● **WORK ITEM**
Your answer should consist of the lines in the following data that contain "agent".

Collected data entries:
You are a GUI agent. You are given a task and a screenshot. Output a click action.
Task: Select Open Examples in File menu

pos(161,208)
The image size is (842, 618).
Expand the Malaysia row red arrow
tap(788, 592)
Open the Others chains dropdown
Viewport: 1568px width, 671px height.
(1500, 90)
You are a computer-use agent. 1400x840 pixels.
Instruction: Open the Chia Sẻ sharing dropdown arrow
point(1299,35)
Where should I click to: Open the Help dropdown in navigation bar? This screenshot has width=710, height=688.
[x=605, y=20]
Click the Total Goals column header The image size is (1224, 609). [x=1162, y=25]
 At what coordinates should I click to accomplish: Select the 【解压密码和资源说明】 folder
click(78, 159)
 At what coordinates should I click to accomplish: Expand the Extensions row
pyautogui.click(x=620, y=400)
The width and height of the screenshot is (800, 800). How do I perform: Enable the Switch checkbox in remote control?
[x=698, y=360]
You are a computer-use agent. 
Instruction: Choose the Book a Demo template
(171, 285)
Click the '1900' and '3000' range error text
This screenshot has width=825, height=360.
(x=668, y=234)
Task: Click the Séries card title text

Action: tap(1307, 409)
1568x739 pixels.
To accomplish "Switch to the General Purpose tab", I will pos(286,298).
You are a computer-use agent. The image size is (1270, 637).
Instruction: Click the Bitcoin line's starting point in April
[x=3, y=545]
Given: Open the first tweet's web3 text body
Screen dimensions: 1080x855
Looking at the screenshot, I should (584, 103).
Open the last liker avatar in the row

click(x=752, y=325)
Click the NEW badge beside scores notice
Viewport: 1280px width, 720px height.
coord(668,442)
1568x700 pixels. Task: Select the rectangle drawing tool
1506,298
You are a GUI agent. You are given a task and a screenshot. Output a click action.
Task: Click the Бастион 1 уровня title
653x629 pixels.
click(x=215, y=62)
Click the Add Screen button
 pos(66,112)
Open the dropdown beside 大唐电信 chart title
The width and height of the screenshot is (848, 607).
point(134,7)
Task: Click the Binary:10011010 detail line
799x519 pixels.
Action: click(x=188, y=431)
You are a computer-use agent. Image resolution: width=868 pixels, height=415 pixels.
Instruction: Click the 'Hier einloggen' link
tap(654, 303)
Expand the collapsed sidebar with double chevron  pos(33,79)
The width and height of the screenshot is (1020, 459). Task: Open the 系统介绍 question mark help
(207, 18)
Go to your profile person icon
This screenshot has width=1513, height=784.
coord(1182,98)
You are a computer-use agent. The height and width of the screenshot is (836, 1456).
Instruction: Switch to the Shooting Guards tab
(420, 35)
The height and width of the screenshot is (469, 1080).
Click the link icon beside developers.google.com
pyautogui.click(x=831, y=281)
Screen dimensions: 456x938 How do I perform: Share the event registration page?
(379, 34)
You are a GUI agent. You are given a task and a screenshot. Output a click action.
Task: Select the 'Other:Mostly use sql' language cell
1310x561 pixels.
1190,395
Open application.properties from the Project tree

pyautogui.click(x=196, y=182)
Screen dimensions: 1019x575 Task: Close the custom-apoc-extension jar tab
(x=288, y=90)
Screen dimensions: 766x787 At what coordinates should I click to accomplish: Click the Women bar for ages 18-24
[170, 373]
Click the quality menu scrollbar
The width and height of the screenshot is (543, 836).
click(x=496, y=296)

● **OUTPUT FOR THIS EXERCISE**
You are a GUI agent. You are given a task and a screenshot. Output a click action.
You are a computer-use agent. 1400x840 pixels.
You are a computer-use agent. 
You are a computer-use agent. The image size is (1270, 637).
You are a GUI agent. You are given a task and a screenshot. Output a click action.
You are a computer-use agent. Image resolution: width=868 pixels, height=415 pixels.
You are a computer-use agent. The height and width of the screenshot is (836, 1456).
You are a GUI agent. You are given a task and a screenshot. Output a click action.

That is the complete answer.